Mon 06 Dec 2004
Syndrome revealed
MARGARET COOK
VETERANS of the 1991 Gulf War who
became ill as a result of their service, both in the US and the UK, were treated
with shameful neglect and even calumny by their respective governments.
They were dismissed as trouble-makers, labelled liars and told their symptoms
were all in the mind. They were made, they said, to feel like the enemy.
The broad spectrum of malaise was termed Gulf War Syndrome (GWS), but successive
governments have refused to recognise that it exists.
One tenet to which those governments clung on in the face of all logic -
supported in the UK by the medical establishment - was that the complaints
were too diffuse and wide-ranging to be attributable to a single cause. This
makes no medical sense as any medical student knows. Multi-system diseases
can present in multiple ways; just look at AIDS.
Even the name Gulf War Syndrome was denied to sufferers, under the cynical
concern that it might be a handle to facilitate compensation claims.
Both here and in the US there seems to have been a programme of official
obstruction to any research into causes; other than the theories of post-combat
fatigue in those individuals lacking the regulation stiff upper lip. But the
truth will out, and at last, after 13 years, two prestigious reports were
published last month which are impossible to ignore.

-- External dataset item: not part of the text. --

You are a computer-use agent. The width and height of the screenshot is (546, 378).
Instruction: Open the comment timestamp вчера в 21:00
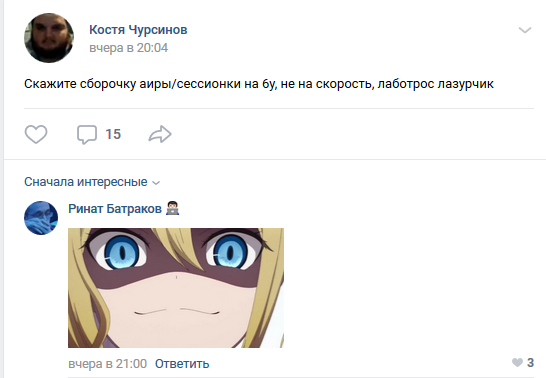click(108, 364)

In the UK, Lord Lloyd’s independent and privately-funded inquiry, in which
the government refused to participate, has concluded the syndrome is genuine
and was indeed caused by combat service. The US report not only rubbishes
the stress theories, but provides more concrete evidence that multiple low-level
toxins - sarin, depleted uranium, organophosphates, heavy metals and oils,
multiple vaccines and nerve-toxin antidotes - which the troops were regularly
exposed to in the Gulf, are capable of causing damage to the immune system
and brain and nerve tissues.
Such damage is difficult to demonstrate in a living patient, and an imperative
now is to develop reliable diagnostic tests, such as some form of brain imaging.
Professor Malcolm Hooper, one of the witnesses to the Lloyd Inquiry, considered
that the history of GWS reads as an "orchestrated, coherent and comprehensive
attempt to construct an understanding of Gulf War Syndrome as a psychiatric
and psychological dysfunction commonly found in soldiers returning from the
battlefield".
Besides giving hope to GWS sufferers, other marginalised ranks of sick people
may raise their heads with hope and a sense of déjà vu. For there are a number
of other conditions with astonishing similarity to GWS, not only in their
clinical features, but also in their treatment by the both medical and political
establishments.
I refer to ME (myalgic encephalomyelitis), the array of chronic fatigue syndromes
(CFS) and organophosphate poisoning, to name just some. It is easy to see
how these can be hijacked by psychiatrists, who have talked of "illness beliefs"
and actively discouraged physical investigation. Indeed, there is much the
same dismissive language as has been used for GWS sufferers, and a similar
relentless opposition to officially name each condition.